Pour les entreprises de biens de consommation, il ne s’agit pas de « lister des actions ESG » : il faut expliquer impacts et risques réels du cycle de vie produit (matières premières, fabrication, logistique, usage, fin de vie) et de la supply chain (sous-traitants, agriculteurs, ateliers, fabricants sous contrat).
Aspects opérationnels clés :
- Vérification obligatoire par un prestataire indépendant
- Accessible gratuitement sur le site sous 6 mois après clôture et conservé 5 ans
- La réglementation pousse à appliquer la due diligence dans les supply chains quand pertinent et proportionné, surtout en biens de consommation avec des réseaux d’approvisionnement complexes
L’EINF doit expliquer au minimum : modèle économique, politiques (dont due diligence), résultats avec KPIs, principaux risques et leur gestion, KPIs pertinents par matière.
Royaume-Uni : équivalent fonctionnel (Strategic Report, TCFD, Modern Slavery)
Au Royaume-Uni, il n’existe pas de label « EINF » comme tel. L’équivalent fonctionnel se répartit sur plusieurs rapports corporate :
Strategic Report avec déclaration d’informations non financières : modèle économique, politiques et due diligence, résultats, risques (dont impacts via produits et relations commerciales) et KPIs.
Divulgations financières liées au climat (alignées TCFD) : pour entreprises dans le périmètre, exercices fiscaux à partir du 6 avril 2022. Impact sur biens de consommation car risque physique (climat, eau) et de transition (emballage, énergie, transport, émissions) se matérialise vite sur marges et demande.
SECR (Streamlined Energy and Carbon Reporting) : oblige les entreprises concernées à reporter énergie, émissions et actions d’efficacité dans le rapport annuel. Clé en biens de consommation car logistique, entrepôts et fabrication sont souvent les « quick wins » coût et émissions.
Déclaration Modern Slavery : sous Modern Slavery Act 2015, section 54. En biens de consommation (textile, alimentaire, maison, retail), particulièrement sensible à cause de la sous-traitance et de l’origine des matières premières.
Différences clés : approche Espagne vs Royaume-Uni
L’Espagne concentre l’EINF en un bloc unique vérifié avec règles de publication claires au BOE.
Le Royaume-Uni fonctionne plutôt par couches dans le rapport annuel (Strategic Report avec déclaration non financière, plus climat TCFD pour certains profils, plus SECR, plus Modern Slavery). Si vous vendez des produits de consommation, la bonne pratique est un seul « data backbone » (emballage, énergie, émissions, fournisseurs, qualité) alimentant toutes les couches sans contradiction.

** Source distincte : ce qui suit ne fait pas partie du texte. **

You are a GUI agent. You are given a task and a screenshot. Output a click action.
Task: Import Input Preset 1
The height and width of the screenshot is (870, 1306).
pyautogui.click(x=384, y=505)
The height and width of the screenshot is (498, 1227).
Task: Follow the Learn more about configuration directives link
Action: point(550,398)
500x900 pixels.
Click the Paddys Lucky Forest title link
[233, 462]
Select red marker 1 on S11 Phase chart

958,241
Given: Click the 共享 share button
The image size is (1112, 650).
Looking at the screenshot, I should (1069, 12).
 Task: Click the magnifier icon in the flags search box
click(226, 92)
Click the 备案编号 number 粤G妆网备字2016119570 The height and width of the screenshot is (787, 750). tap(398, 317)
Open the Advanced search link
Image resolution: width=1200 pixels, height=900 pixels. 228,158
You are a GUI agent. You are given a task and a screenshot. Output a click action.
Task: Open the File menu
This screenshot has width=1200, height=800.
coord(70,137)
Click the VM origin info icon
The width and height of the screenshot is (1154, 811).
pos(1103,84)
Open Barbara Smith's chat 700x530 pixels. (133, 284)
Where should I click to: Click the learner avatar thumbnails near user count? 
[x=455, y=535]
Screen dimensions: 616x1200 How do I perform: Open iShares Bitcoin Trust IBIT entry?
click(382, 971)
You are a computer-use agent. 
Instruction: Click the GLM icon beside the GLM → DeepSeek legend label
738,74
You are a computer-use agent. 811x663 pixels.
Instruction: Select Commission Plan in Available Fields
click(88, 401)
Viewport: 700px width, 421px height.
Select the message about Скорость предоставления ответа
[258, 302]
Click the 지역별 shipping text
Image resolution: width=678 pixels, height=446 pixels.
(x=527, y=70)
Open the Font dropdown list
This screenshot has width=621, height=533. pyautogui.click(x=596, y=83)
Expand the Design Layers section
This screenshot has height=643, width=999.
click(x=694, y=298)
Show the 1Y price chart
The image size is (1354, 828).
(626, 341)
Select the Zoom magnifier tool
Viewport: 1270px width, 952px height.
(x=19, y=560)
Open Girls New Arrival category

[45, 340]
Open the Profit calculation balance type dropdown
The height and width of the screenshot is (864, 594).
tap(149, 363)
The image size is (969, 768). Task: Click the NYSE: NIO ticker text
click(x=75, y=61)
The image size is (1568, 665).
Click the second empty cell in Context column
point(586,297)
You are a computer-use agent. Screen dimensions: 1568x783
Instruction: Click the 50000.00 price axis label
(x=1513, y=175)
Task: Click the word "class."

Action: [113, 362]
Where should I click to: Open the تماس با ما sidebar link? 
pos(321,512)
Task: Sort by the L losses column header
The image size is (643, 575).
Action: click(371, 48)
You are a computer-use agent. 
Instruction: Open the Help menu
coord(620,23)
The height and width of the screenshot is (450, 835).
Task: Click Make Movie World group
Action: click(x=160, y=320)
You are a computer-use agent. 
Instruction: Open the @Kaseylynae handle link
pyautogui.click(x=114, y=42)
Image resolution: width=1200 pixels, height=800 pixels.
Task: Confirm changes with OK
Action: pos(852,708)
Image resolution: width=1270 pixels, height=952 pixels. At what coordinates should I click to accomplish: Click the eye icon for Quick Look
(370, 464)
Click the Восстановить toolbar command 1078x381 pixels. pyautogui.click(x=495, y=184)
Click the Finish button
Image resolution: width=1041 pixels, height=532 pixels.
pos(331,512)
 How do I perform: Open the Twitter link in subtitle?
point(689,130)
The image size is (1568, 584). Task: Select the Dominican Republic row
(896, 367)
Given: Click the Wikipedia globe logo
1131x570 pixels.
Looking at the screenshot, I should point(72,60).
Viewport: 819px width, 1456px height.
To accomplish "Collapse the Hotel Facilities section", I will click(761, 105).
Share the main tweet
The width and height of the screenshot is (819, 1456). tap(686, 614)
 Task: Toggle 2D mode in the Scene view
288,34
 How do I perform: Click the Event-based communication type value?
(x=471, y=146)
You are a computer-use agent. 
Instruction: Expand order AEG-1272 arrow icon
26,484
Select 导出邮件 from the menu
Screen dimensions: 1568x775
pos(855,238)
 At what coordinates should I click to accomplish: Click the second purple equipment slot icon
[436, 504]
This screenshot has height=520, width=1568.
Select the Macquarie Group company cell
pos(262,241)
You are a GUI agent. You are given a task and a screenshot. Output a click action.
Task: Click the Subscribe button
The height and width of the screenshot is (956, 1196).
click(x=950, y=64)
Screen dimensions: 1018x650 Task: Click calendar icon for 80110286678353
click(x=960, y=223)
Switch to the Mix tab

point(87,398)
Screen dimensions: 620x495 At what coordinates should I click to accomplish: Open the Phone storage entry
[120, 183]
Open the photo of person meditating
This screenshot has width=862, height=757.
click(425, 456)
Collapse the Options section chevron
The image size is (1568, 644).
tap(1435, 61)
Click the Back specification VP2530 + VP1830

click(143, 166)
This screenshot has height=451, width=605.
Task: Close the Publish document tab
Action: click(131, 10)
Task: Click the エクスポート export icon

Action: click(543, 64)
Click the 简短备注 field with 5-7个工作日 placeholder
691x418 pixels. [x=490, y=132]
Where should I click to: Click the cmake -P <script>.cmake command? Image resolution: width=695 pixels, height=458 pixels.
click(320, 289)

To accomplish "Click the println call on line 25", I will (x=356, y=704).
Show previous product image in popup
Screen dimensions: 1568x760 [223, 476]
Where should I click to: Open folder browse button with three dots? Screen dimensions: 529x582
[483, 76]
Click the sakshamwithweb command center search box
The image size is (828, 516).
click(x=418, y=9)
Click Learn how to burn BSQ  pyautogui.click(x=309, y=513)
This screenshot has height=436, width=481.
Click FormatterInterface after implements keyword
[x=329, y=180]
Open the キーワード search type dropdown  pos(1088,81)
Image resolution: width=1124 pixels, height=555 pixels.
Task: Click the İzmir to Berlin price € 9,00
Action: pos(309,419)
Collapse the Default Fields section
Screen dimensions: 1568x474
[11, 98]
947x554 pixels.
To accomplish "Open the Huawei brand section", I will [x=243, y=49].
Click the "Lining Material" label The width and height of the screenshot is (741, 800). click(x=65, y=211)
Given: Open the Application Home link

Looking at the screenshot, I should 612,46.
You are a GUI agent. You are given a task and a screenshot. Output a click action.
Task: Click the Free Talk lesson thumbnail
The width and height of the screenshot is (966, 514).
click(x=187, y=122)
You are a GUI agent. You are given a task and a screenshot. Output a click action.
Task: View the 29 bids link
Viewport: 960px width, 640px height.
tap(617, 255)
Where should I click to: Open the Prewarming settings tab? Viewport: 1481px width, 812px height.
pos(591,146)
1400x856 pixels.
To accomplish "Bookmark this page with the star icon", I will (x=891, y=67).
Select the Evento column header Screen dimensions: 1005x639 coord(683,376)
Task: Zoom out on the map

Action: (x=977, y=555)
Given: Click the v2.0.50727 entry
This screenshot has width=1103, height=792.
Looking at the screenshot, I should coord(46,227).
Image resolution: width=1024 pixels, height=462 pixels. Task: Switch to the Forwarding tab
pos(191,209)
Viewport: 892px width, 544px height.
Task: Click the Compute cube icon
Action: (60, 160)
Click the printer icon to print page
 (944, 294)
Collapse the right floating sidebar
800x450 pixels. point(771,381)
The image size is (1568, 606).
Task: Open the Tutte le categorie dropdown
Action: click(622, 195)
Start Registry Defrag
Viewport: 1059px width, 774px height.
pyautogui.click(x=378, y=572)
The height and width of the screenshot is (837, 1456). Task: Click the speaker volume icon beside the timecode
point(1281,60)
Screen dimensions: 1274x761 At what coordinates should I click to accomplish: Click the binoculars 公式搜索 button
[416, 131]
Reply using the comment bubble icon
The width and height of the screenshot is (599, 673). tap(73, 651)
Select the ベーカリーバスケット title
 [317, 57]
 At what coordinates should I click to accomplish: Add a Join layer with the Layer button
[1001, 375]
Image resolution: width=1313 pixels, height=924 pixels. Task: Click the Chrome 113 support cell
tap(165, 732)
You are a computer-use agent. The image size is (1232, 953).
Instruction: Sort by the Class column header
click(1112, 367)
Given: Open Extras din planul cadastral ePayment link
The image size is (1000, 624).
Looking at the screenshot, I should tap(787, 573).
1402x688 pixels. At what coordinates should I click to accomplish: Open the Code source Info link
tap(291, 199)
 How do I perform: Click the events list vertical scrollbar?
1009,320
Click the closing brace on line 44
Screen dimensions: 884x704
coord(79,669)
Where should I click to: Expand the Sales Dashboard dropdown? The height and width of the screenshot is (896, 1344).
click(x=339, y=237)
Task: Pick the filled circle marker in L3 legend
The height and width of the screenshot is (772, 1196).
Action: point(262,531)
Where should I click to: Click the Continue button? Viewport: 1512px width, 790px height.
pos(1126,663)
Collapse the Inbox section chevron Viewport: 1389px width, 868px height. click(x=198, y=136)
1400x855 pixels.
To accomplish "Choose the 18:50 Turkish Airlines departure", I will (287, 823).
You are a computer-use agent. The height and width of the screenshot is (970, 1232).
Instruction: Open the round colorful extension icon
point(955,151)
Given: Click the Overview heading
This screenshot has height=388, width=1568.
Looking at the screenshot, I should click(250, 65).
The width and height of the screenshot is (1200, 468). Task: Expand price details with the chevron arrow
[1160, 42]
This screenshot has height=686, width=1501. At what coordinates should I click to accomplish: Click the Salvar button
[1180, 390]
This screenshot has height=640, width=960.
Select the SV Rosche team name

Les 8 domaines critiques où l’EINF impacte les opérations biens de consommation
1. Cartographie chaîne de valeur et cycle de vie produit
En biens de consommation, la clé n’est plus de lister des politiques, mais de démontrer que vous comprenez toute votre chaîne de valeur (matières premières, fabrication, logistique, canaux, usage, fin de vie) et impacts, risques et opportunités propres et tiers.
Angle très actionnable : convertir votre EINF en « carte étape par étape » :
Sourcing : risques droits humains, déforestation, traçabilité, certifications, prix et dépendance matières.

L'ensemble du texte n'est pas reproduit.